Sam could have done this anywhere in the world

I miss Sam dearly, I feel privelaged for the time i spent with him.

Bethany J Peacock

I met Sam over a Sage Gateshead lunch break in early 2009 where we discovered we were both headed for West Coast Scotland. Sam was off to work as a fisherman in Erraid and I to a pub in Ardfern, Argyll. We didn’t meet up in Scotland but incidentally both landed back in Newcastle at roughly the same time. My friendship network had dwindled since uni but Sam changed all that, he would blast around the Sage halls chatting, making friends and arranging parties (and after parties). Within months I had a great circle of friends, friends that formed the foundations of my friendship circle today. On the Sage’s fifth birthday celebrations I danced in a show on the concourse and Sam took some fantastic snaps including a fav one of me in a swan outfit. By January 2010 Sam had embarked on his English teaching course in preparation for Columbia later that year. He talked to me about his travels in South America which in turn prompted me to think, for the first time, about travelling somewhere similar myself. I called my twin sister who’d been working for sometime in Mexico and asked if I could come and live with her for six months. Within weeks I’d booked a flight and my sister had found us an apartment of our own. On the morning of my departure, standing outside the National Express, with just minutes to go ,Sam unexpectedly came whizzing towards me on a bike, hopped off, gave me a massive snog and wished me good luck. While in Mexico I read the book he’d given me, ‘Mountains beyond Mountains’ by Paul Farmer – which became my all time favourite. Over the years Sam and I kept in touch, meeting up and going to parties and festivals during times he spent in the North East. Sam altered the direction of my life for the better and I am so grateful for the time we spent together. Sam’s infectious enthusiasm, the warm and engaging way he drew people in and his non confrontational way of debating was so refreshing to watch. Often, I found myself wondering how one goes about acquiring all these well honed social skills. Having come from a very reserved, closed family, it blew my mind and had a lasting impact on my outlook of people and ways to engage with them. I think about him frequently and miss him dearly


Happy belated Birthday Bro
Overestimating my ability to write and underestimating how difficult this would be I have chosen the easy option of writing about a single moment with my brother. I have more to say which I will do soon but it keeps getting too personal and self-indulgent to post and encapsulating Sam in words would take several volumes. So for now I will just write about one of the many occasions we made each other laugh. It was in a moment we would never expect to laugh, but a time we needed it the most.

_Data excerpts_
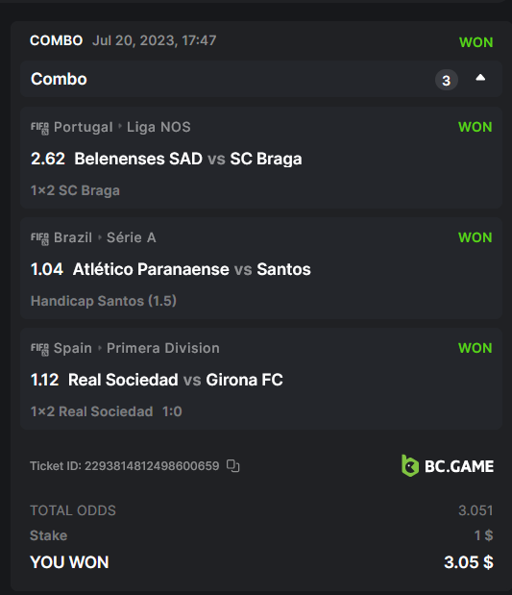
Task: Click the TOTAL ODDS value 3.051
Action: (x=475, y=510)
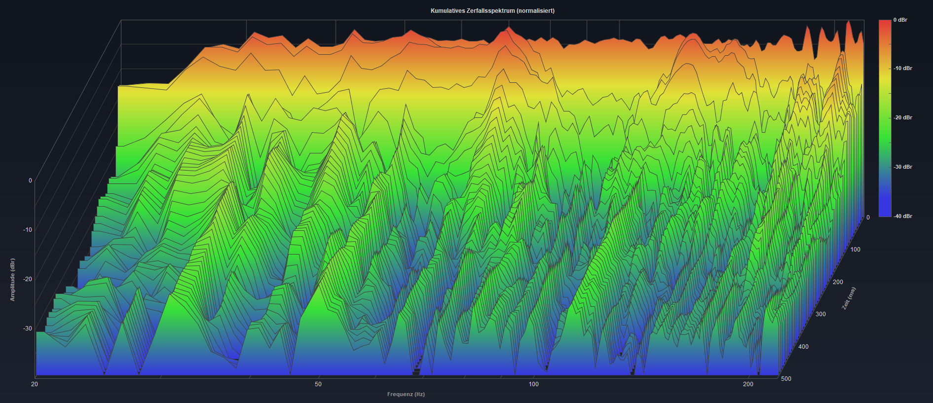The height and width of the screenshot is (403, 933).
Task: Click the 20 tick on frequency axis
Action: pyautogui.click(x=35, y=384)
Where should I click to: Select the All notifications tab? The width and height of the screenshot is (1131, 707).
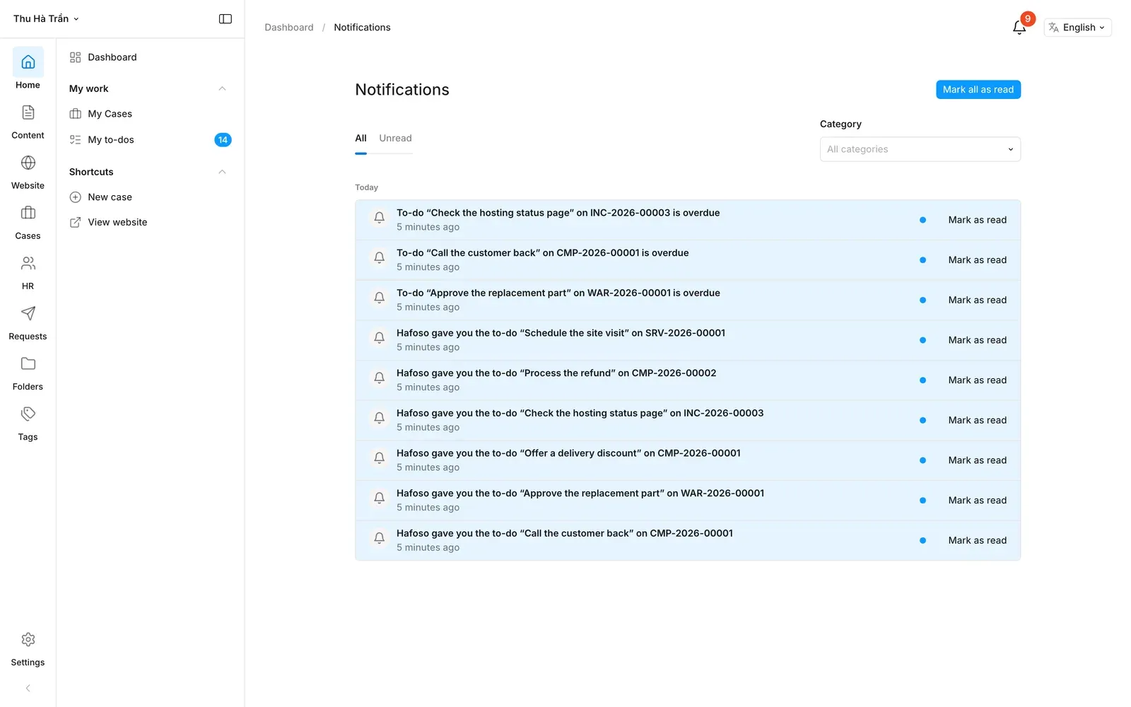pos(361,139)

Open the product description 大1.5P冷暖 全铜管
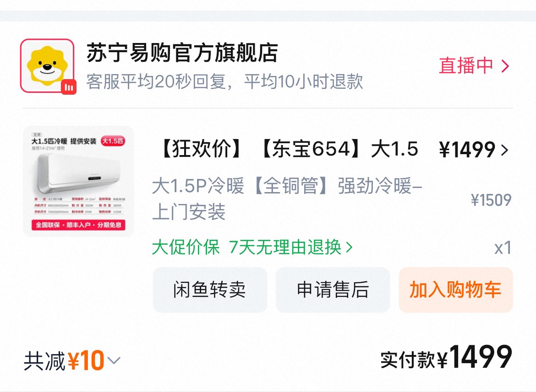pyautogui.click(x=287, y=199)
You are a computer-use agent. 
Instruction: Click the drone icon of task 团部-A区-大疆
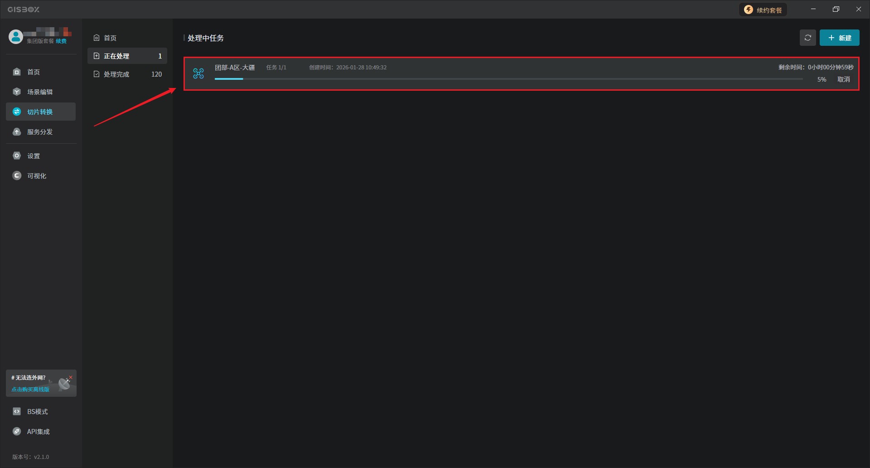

_Brief 1_
In the tributes to Sam, what book did Sam give the writer before her time in Mexico?
_Brief 2_
Summarize the tributes to Sam in two sentences.
_Brief 3_
Carry the tributes to Sam forward from their last sentence.
The records were taken from a different source than the text.

_Output 1_
'Mountains beyond Mountains' by Paul Farmer.

_Output 2_
A friend recalls how Sam rebuilt her circle of friends in Newcastle, prompted her to go and live in Mexico, and changed her outlook on how to engage with people. In a belated birthday message, Sam's sibling chooses to write about one moment when they made each other laugh at a time they needed it most.

_Output 3_
Like we did for some of Sam’s ashes we scattered our dads (Andy) ashes from a hill at the observatory on the Isle of Erraid on what would be considered a calm day for the Erraid (but would be a gale anywhere else). People were taking handfuls of ashes, having a moment and releasing them into the wind. As me and Sam released the first handful of ashes into the wind, we were locked in contemplation and mourning, this was only to be broken by a little cough and a splutter from Kevin (a close friend of Andy and us), the ashes me and Sam had just released were being blown straight into his face! Immediately me and Sam looked at each other with a smile and with no hesitation went in for a big handful of Andy’s ashes, releasing them straight into Kevin’s face. Kevin quickly noticed we were doing this intentionally and also cracked up saying something like ‘you little shits’ as a smile stretched across his face. To this day I still don’t know if anyone else noticed us giggling while scattering our dad’s ashes or if they noticed us throwing ashes into Kevin’s face.
Unknown to me and Sam at the time, I recently found out that Andy had laughed with many people about his ashes blowing back in their faces after being scattered from that spot.
Nothing was off the table when it came to making each other laugh and we would be there for each other for that or anything.